Why is Ecuador So Hard Hit by COVID-19?
By Matthew Carpenter-Arévalo

The images are devastating. People leaving bodies of loved ones on the side of the road. A man wearing a mask collapsing in the street. A woman pleading into a camera with anyone who will listen that they come and retrieve the body of her husband. In a hospital, body bags line the halls. It’s hard to imagine anything worse. How did things get so bad in Ecuador?
As Ecuador’s battle against the novel coronavirus has captured the world’s attention, I want to try to explain why and how the small Andean nation became a hotspot for COVID-19 outbreaks.
First and foremost, when the country’s financial system collapsed in 1999 due to bankers and regulators working together to undermine the system’s safeguards, there were two primary consequences: the country adopted the US dollar as its official currency to control hyperinflation, and over a million Ecuadorians migrated abroad in search of work.
Ecuadorians left in droves to three primary destinations: Spain, Italy, and The United States, principally the New York tri-state area. Consequently, Ecuador has enjoyed strong historical ties to three global hotspots for COVID-19. It was always only ever a matter of time before COVID-19 reached Ecuador.
Second, the images that are being projected all over the internet are primarily from the coastal city of Guayaquil. At the time of writing Guayaquil hosts 70% (2402/3465) of the country’s confirmed cases of COVID-19. So what happened?
Once the novel coronavirus arrived in Guayaquil, the local authorities were slow to react and expressed poor judgment when they did react.
The mayor, for example, raised international eyebrows by blocking the Guayaquil International Airport’s runway with vehicles to prevent an empty Iberia flight from landing to pick up Spaniards wishing to go home. The next day, she announced she herself had contracted COVID-19.
When the local government did take action, the citizens of Guayaquil, much like people elsewhere, were slow to take the quarantine measures seriously, but that is not why COVID-19 took root so fast. It did, however, act as an excuse to justify domestic narratives that seek to blame victims for their misfortunate. Allow me to explain.
Ecuador is haunted by regional tensions, and those tensions were exacerbated when Ecuadorians from the highlands began blaming people on the coast for COVID-19’s rapid transmission.
One prominent journalist was forced to apologize for an incendiary rant against people from Ecuador’s coastal region. Despite her apology, the sentiment of her message was not only echoed in social media but even by politicians, including the President, (Ecuador’s President is wheelchair-bound and immunosuppressed. He’s rumoured to be governing from the Galapagos islands and he has delegated much of the crisis management to his vice-president) who blamed undisciplined Guayaquileños for not respecting quarantine measures.

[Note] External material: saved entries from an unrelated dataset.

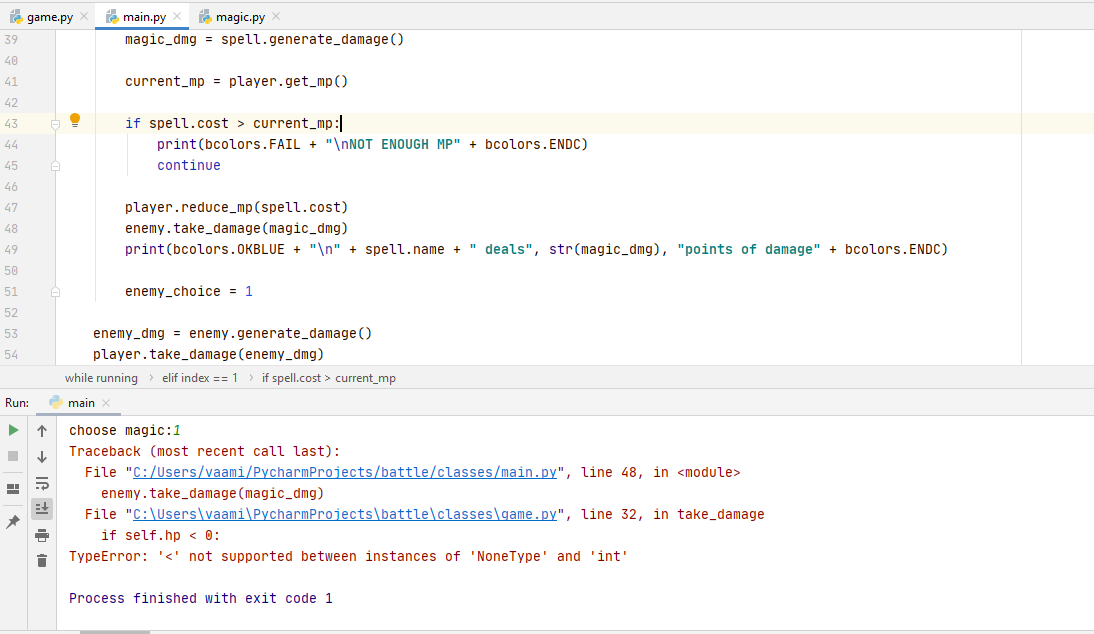Image resolution: width=1094 pixels, height=634 pixels.
Task: Collapse the if block at line 43
Action: pos(56,123)
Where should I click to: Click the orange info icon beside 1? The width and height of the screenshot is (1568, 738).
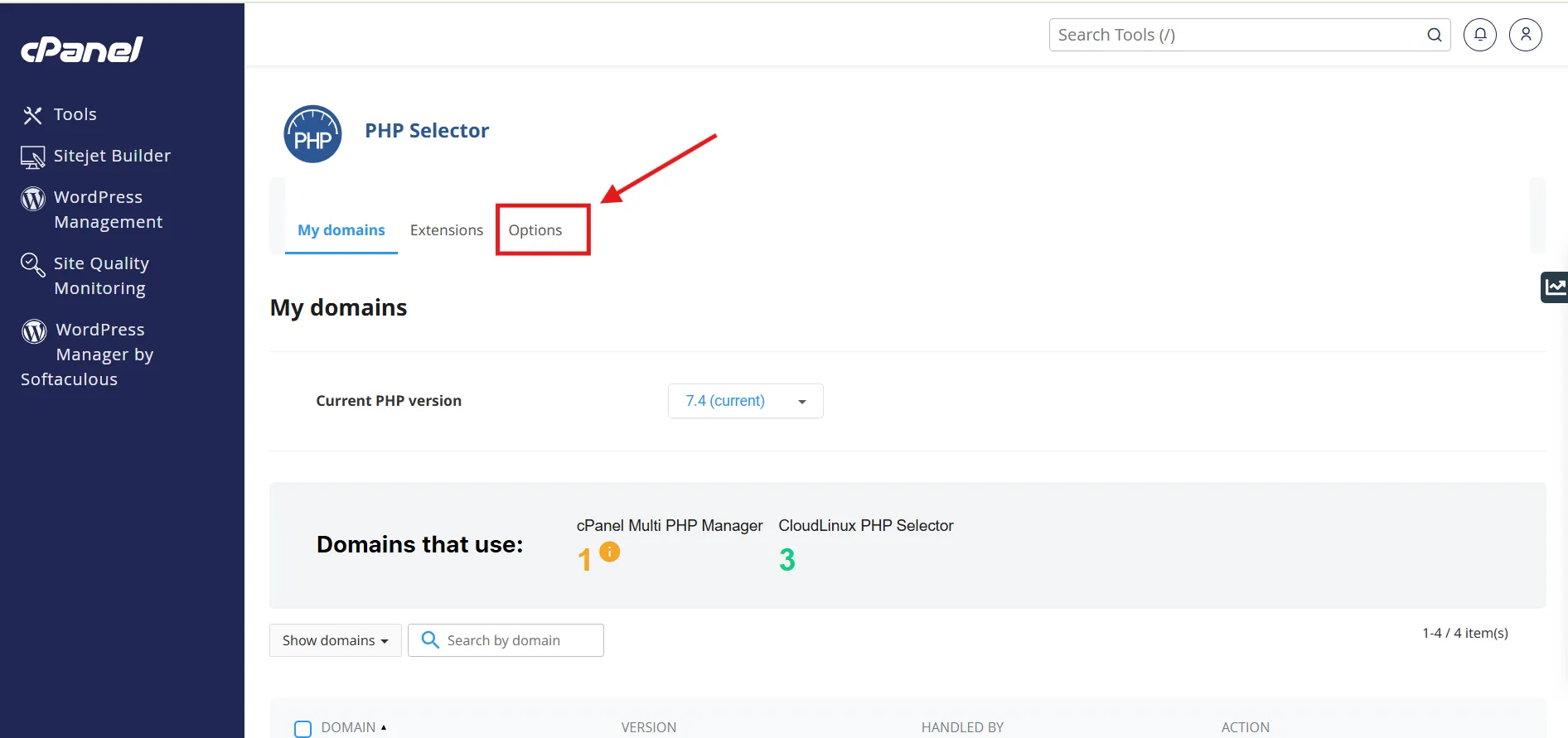609,552
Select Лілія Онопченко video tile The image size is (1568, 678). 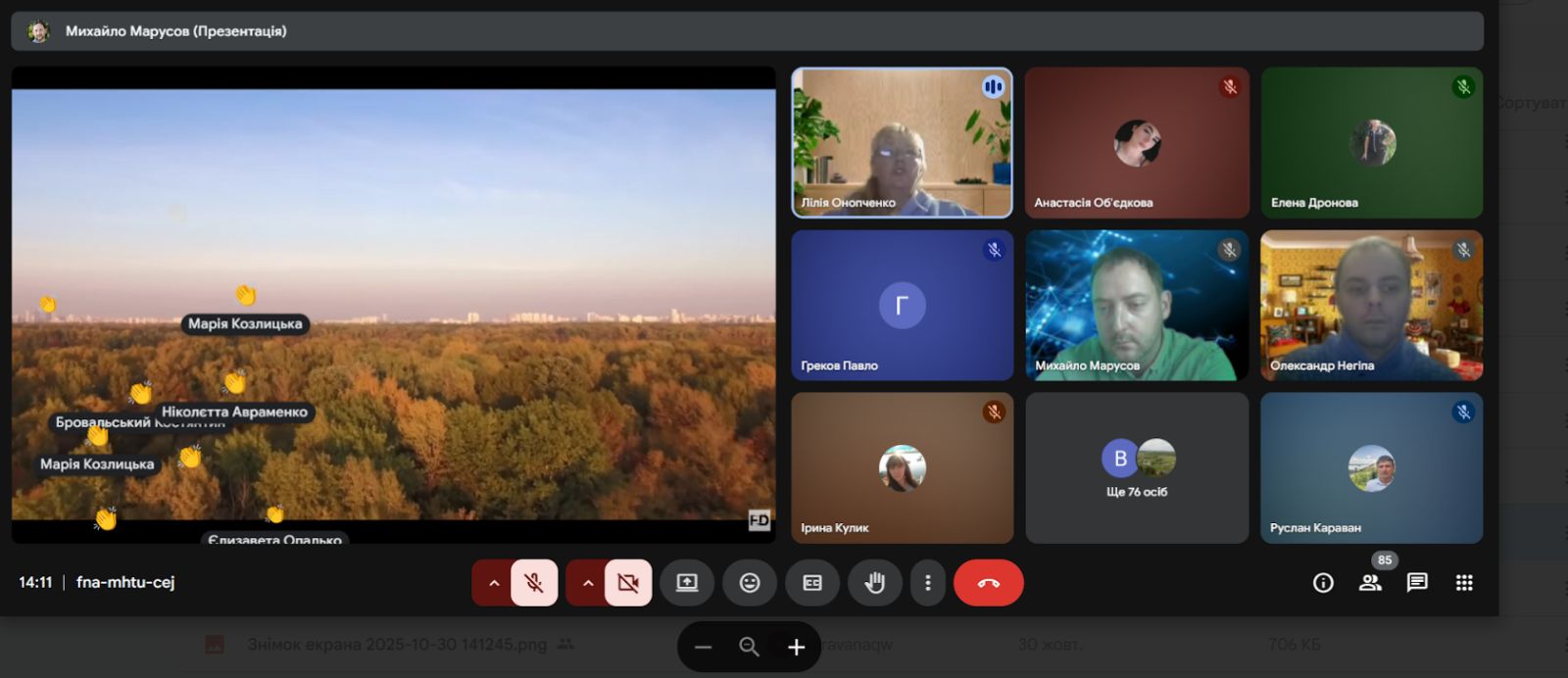tap(902, 142)
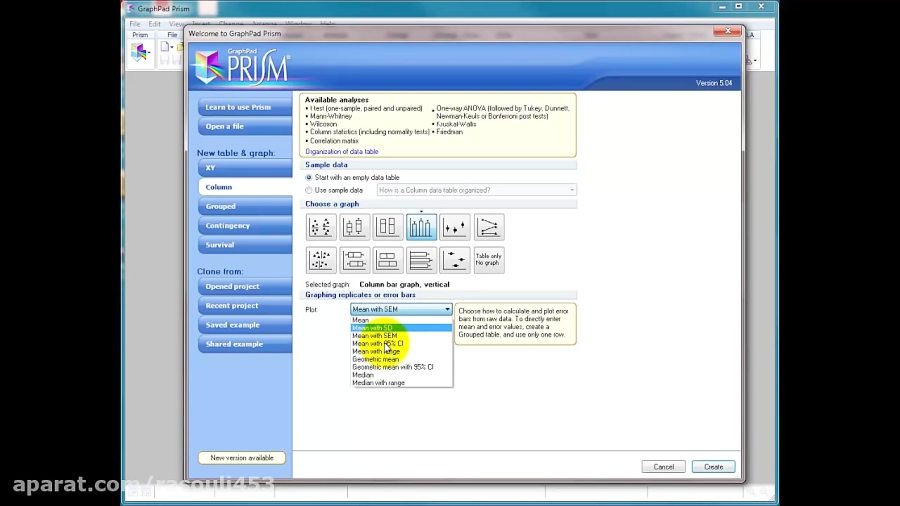The height and width of the screenshot is (506, 900).
Task: Pick the horizontal box-and-whiskers graph icon
Action: 354,260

Assuming people from the coast are to blame for COVID-19 because of their care-free attitude fits a number of regionalist tropes well, but it’s both inaccurate and incomplete.
As pointed out by the PhD Candidate Arduino Tomasi in his statistical analysis of COVID-19’s spread in Guayaquil, the city’s vulnerability to a pandemic rests in a number of pre-existing conditions.
According to Tomasi, Guayaquil suffers from high percentages of residents who lack basic services such as running water and indoor sanitation services. People without basic services are forced to interact with others more so than others, meaning that their probability of contracting or spreading disease is necessarily higher than Ecuadorians who live in other cities.
Tomasi goes on to point out that even before COVID-19, Guayaquil, when compared to major cities in Ecuador, had the lowest number of public hospital beds per capita and the largest gap between the availability of private versus public medical services.
When you combine poverty and a lack of medical services, even people with symptoms not only fail to receive medical treatment, but they also must continue to interact with others in order to survive. As a result, the virus spreads, and when people die they die at home either because they can’t access or they can’t afford medical services. Guayaquil regularly registers temperatures above 90 degrees. With authorities slow to scale their ability to recover bodies, family members often have no choice but to remove their deceased loved ones from their houses.
As we can see, then, inequality is the primary driver for the horrific scenes of COVID-19’s destruction that are currently being broadcast around the world. What are the long term implications for Ecuador? Here’s an article I wrote that explains in detail why Ecuador is in deep trouble post-COVID-19.
In the meantime, please keep the people of Guayaquil in your thoughts as they struggle through the process of flattening the curve.